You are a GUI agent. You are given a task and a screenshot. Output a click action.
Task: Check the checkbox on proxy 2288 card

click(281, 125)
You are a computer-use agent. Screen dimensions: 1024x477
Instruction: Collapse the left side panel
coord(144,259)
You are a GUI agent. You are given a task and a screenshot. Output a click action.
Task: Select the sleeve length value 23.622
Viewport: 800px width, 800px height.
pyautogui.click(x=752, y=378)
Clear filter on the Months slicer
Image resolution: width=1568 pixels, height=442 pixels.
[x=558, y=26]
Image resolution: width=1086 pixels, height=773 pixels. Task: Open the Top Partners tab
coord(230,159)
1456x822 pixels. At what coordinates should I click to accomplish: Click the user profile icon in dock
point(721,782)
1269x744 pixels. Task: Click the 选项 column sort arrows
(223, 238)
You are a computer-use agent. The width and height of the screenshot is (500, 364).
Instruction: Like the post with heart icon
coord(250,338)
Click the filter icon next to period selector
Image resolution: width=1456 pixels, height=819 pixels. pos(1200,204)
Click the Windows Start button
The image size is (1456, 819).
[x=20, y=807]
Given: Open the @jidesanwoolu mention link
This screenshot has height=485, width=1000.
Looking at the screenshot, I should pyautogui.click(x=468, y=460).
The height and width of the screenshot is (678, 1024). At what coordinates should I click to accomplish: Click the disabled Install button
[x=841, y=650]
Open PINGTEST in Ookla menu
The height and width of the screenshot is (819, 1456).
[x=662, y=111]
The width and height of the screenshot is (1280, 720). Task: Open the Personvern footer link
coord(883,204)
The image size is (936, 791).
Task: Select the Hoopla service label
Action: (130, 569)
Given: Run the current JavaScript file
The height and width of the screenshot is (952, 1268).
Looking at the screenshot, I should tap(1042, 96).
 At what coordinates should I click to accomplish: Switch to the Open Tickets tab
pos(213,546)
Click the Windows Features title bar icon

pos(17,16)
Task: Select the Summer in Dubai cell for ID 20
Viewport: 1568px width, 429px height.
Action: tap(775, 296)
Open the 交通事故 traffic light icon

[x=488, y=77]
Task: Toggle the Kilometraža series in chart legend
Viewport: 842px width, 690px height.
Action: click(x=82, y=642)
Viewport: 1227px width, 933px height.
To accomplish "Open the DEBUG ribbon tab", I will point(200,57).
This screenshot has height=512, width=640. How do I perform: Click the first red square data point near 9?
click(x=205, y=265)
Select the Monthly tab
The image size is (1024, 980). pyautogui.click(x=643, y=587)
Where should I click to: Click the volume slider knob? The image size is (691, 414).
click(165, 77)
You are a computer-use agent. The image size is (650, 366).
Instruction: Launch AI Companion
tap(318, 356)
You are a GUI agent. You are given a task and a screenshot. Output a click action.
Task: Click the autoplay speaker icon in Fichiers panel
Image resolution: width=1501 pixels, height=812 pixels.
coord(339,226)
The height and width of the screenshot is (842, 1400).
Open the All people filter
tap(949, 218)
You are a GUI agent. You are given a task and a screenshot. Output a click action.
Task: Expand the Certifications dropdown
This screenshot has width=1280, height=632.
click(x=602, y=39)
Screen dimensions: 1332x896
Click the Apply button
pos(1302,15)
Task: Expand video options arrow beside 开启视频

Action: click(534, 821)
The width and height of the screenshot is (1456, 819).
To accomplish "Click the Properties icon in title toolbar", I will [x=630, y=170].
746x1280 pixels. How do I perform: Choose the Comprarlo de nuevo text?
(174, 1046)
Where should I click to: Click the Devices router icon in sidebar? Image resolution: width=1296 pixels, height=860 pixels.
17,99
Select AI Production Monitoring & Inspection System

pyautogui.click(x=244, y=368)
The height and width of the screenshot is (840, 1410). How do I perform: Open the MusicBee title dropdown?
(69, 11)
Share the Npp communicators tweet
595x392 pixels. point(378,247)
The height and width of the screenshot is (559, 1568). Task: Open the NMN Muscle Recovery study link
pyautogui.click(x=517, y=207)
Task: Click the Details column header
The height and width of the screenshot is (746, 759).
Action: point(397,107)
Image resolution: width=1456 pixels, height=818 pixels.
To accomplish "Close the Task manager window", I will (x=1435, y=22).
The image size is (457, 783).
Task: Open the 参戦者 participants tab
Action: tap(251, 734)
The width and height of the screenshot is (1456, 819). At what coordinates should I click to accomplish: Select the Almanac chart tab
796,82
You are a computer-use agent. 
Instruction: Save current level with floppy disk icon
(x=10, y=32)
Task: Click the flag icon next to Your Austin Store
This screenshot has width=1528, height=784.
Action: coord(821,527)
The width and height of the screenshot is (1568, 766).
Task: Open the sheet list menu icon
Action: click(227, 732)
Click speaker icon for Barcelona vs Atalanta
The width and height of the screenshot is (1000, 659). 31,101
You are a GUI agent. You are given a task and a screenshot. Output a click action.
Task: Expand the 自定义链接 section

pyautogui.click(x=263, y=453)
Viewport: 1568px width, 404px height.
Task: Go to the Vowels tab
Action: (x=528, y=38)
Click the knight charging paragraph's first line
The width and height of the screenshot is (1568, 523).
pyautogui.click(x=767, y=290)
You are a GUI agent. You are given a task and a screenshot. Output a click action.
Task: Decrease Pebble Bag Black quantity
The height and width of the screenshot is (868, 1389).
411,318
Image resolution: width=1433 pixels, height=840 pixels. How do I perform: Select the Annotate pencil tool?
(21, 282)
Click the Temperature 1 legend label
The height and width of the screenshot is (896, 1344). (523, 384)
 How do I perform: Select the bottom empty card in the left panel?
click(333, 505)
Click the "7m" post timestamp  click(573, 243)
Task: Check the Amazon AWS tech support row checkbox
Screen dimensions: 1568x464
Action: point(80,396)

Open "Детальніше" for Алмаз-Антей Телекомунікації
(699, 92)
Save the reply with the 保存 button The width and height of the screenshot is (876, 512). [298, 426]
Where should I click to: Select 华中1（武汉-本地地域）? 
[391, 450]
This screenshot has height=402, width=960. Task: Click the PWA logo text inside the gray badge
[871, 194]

▸ To be done
Copy the material above word for word, from beginning to end.

▸ Exercise result
You are a GUI agent. You are given a task and a screenshot. Output a click action.
Task: Check the checkbox on proxy 2288 card

click(281, 125)
You are a computer-use agent. Screen dimensions: 1024x477
Instruction: Collapse the left side panel
coord(144,259)
You are a GUI agent. You are given a task and a screenshot. Output a click action.
Task: Select the sleeve length value 23.622
Viewport: 800px width, 800px height.
pyautogui.click(x=752, y=378)
Clear filter on the Months slicer
Image resolution: width=1568 pixels, height=442 pixels.
[x=558, y=26]
Image resolution: width=1086 pixels, height=773 pixels. Task: Open the Top Partners tab
coord(230,159)
1456x822 pixels. At what coordinates should I click to accomplish: Click the user profile icon in dock
point(721,782)
1269x744 pixels. Task: Click the 选项 column sort arrows
(223, 238)
You are a computer-use agent. The width and height of the screenshot is (500, 364).
Instruction: Like the post with heart icon
coord(250,338)
Click the filter icon next to period selector
Image resolution: width=1456 pixels, height=819 pixels. pos(1200,204)
Click the Windows Start button
The image size is (1456, 819).
[x=20, y=807]
Given: Open the @jidesanwoolu mention link
This screenshot has height=485, width=1000.
Looking at the screenshot, I should pyautogui.click(x=468, y=460).
The height and width of the screenshot is (678, 1024). At what coordinates should I click to accomplish: Click the disabled Install button
[x=841, y=650]
Open PINGTEST in Ookla menu
The height and width of the screenshot is (819, 1456).
[x=662, y=111]
The width and height of the screenshot is (1280, 720). Task: Open the Personvern footer link
coord(883,204)
The image size is (936, 791).
Task: Select the Hoopla service label
Action: (130, 569)
Given: Run the current JavaScript file
The height and width of the screenshot is (952, 1268).
Looking at the screenshot, I should tap(1042, 96).
 At what coordinates should I click to accomplish: Switch to the Open Tickets tab
pos(213,546)
Click the Windows Features title bar icon

pos(17,16)
Task: Select the Summer in Dubai cell for ID 20
Viewport: 1568px width, 429px height.
Action: tap(775, 296)
Open the 交通事故 traffic light icon

[x=488, y=77]
Task: Toggle the Kilometraža series in chart legend
Viewport: 842px width, 690px height.
Action: click(x=82, y=642)
Viewport: 1227px width, 933px height.
To accomplish "Open the DEBUG ribbon tab", I will point(200,57).
This screenshot has height=512, width=640. How do I perform: Click the first red square data point near 9?
click(x=205, y=265)
Select the Monthly tab
The image size is (1024, 980). pyautogui.click(x=643, y=587)
Where should I click to: Click the volume slider knob? The image size is (691, 414).
click(165, 77)
You are a computer-use agent. The image size is (650, 366).
Instruction: Launch AI Companion
tap(318, 356)
You are a GUI agent. You are given a task and a screenshot. Output a click action.
Task: Click the autoplay speaker icon in Fichiers panel
Image resolution: width=1501 pixels, height=812 pixels.
coord(339,226)
The height and width of the screenshot is (842, 1400).
Open the All people filter
tap(949, 218)
You are a GUI agent. You are given a task and a screenshot. Output a click action.
Task: Expand the Certifications dropdown
This screenshot has width=1280, height=632.
click(x=602, y=39)
Screen dimensions: 1332x896
Click the Apply button
pos(1302,15)
Task: Expand video options arrow beside 开启视频

Action: click(534, 821)
The width and height of the screenshot is (1456, 819).
To accomplish "Click the Properties icon in title toolbar", I will [x=630, y=170].
746x1280 pixels. How do I perform: Choose the Comprarlo de nuevo text?
(174, 1046)
Where should I click to: Click the Devices router icon in sidebar? Image resolution: width=1296 pixels, height=860 pixels.
17,99
Select AI Production Monitoring & Inspection System

pyautogui.click(x=244, y=368)
The height and width of the screenshot is (840, 1410). How do I perform: Open the MusicBee title dropdown?
(69, 11)
Share the Npp communicators tweet
595x392 pixels. point(378,247)
The height and width of the screenshot is (559, 1568). Task: Open the NMN Muscle Recovery study link
pyautogui.click(x=517, y=207)
Task: Click the Details column header
The height and width of the screenshot is (746, 759).
Action: point(397,107)
Image resolution: width=1456 pixels, height=818 pixels.
To accomplish "Close the Task manager window", I will (x=1435, y=22).
The image size is (457, 783).
Task: Open the 参戦者 participants tab
Action: tap(251, 734)
The width and height of the screenshot is (1456, 819). At what coordinates should I click to accomplish: Select the Almanac chart tab
796,82
You are a computer-use agent. 
Instruction: Save current level with floppy disk icon
(x=10, y=32)
Task: Click the flag icon next to Your Austin Store
This screenshot has width=1528, height=784.
Action: coord(821,527)
The width and height of the screenshot is (1568, 766).
Task: Open the sheet list menu icon
Action: click(227, 732)
Click speaker icon for Barcelona vs Atalanta
The width and height of the screenshot is (1000, 659). 31,101
You are a GUI agent. You are given a task and a screenshot. Output a click action.
Task: Expand the 自定义链接 section

pyautogui.click(x=263, y=453)
Viewport: 1568px width, 404px height.
Task: Go to the Vowels tab
Action: (x=528, y=38)
Click the knight charging paragraph's first line
The width and height of the screenshot is (1568, 523).
pyautogui.click(x=767, y=290)
You are a GUI agent. You are given a task and a screenshot. Output a click action.
Task: Decrease Pebble Bag Black quantity
The height and width of the screenshot is (868, 1389).
411,318
Image resolution: width=1433 pixels, height=840 pixels. How do I perform: Select the Annotate pencil tool?
(21, 282)
Click the Temperature 1 legend label
The height and width of the screenshot is (896, 1344). (523, 384)
 How do I perform: Select the bottom empty card in the left panel?
click(333, 505)
Click the "7m" post timestamp  click(573, 243)
Task: Check the Amazon AWS tech support row checkbox
Screen dimensions: 1568x464
Action: point(80,396)

Open "Детальніше" for Алмаз-Антей Телекомунікації
(699, 92)
Save the reply with the 保存 button The width and height of the screenshot is (876, 512). [298, 426]
Where should I click to: Select 华中1（武汉-本地地域）? 
[391, 450]
This screenshot has height=402, width=960. Task: Click the PWA logo text inside the gray badge
[871, 194]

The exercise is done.